In my view each of these points centres on effective communication – where patient and Dentist have a relationship in which understanding the perspective and attitudes of the other is key.

Before we pick up a scaler, drill, forceps or implement any of the Hard Skills we are itching to get to consideration should be given to allocating time, resources (and training if necessary) for these key, learnable communication skills;

  • building rapport,
  • listening effectively,
  • demonstrating empathy,
  • diagnosis (using your mental database of knowledge and experience),
  • discussion of options,
  • achieving informed consent,
  • providing information,
  • influencing and educating,
  • identifying and managing behaviours,
  • reassuring,
  • addressing anxiety,
  • seeing the patient’s perspective,
  • showing that you care and understand.

We must maintain a broad view of what Dental practice is  – this will enable us to take our role beyond that of a ‘tooth mechanic’ managing Dental disease, to practitioners of PCC seeing the patient and their illness experience as a whole.

Our position as professionals is a privileged one, and with that comes responsibility to look after our patient’s best interest. This will ensure a win-win for patient and Dentist – our patients will feel a level of trust and assurance that we are attending to their concerns and we are much more likely to form resilient relationships, especially in these times of increased competition and over-supply of practitioners.

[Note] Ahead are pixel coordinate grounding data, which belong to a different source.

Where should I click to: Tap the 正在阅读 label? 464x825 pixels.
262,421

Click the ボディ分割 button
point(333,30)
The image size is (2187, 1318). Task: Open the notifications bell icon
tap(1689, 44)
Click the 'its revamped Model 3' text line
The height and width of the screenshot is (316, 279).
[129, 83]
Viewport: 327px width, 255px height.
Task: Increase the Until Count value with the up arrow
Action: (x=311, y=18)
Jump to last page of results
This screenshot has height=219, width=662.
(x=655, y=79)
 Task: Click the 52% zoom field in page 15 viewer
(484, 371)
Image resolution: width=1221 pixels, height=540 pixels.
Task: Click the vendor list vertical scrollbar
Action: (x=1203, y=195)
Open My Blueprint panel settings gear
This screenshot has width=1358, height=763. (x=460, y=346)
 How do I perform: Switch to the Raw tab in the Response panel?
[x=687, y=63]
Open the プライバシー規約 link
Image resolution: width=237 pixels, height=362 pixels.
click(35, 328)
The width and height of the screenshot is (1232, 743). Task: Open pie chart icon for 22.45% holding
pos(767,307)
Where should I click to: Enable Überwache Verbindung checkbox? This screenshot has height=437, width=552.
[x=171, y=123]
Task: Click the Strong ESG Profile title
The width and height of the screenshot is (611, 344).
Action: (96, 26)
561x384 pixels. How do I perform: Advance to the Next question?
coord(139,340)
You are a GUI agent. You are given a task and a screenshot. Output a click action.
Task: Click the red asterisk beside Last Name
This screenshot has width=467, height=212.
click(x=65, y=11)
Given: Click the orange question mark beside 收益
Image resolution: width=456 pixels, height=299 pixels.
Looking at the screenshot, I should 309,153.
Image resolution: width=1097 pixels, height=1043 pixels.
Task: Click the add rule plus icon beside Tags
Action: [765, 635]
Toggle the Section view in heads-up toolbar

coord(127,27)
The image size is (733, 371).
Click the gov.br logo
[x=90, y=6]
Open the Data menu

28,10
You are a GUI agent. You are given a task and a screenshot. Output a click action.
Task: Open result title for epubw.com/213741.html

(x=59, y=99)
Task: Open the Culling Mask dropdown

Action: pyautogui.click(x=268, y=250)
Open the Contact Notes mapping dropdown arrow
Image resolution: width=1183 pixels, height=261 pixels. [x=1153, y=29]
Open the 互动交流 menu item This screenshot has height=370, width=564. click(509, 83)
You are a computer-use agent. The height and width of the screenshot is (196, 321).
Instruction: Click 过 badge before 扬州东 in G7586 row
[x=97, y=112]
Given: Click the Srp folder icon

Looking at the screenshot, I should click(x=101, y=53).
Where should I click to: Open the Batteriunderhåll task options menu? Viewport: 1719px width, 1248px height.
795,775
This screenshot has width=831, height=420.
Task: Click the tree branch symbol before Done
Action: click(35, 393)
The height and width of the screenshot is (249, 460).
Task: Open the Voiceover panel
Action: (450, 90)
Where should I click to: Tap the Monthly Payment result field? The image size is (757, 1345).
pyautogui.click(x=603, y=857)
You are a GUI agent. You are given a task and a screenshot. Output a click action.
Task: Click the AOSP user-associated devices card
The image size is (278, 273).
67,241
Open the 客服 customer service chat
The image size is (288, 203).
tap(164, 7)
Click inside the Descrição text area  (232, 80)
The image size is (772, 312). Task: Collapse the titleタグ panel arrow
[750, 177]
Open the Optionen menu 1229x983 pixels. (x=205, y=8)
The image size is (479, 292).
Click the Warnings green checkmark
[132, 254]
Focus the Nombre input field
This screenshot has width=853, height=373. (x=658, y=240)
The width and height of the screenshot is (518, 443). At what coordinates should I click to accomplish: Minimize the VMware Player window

In conclusion, we perform PCC by keeping at the forefront of our minds the need to practice key communication skills alongside the diagnostic and technical skills we are taught and evaluated on in Dental school.

Scambler et al go so far as to say that we should be proactive in this – their “recommendation would be that the theory and skills of PCC are developed as part of Continuing Professional Development (CPD) for dentists who are already practicing but have not received training in this area” (7).

All of my courses are based on the underlying principles of PCC – this in turn aligns with the DBA Code of conduct which states that “relationships based on openness, trust and good communication will enable practitioners to work in partnership with their patients” and that “an important part of the practitioner-patient/client relationship is effective communication in all forms” (8).

 

References;

  1. Engel G. The need for a new medical model: a challenge for biomedicine. Science. 1977.
  2. Institute of Medicine. Crossing the quality chasm: a new health system for the 21st century. Washington, DC: National Academy Press. 2001
  3. Rathert et al. Patient-centred care and outcomes: a systematic review of the literature. Medical Care Research and Review. 2012
  4. Dental Board of Australia. Code of conduct. 1.2.
  5. Scambler et al. Defining patient-centred care in dentistry? A systematic review of the dental literature. British Dental Journal. 2016
  6. Scambler S, Scott S, Asimakopoulou K. Sociology & Psychology for the Dental Team. Polity. 2016.
  7. Scambler et al. Patient-centred care – what is it and how is it practiced in the dental surgery? Health Expectations. 2015
  8. Dental Board of Australia. Code of conduct. Overview.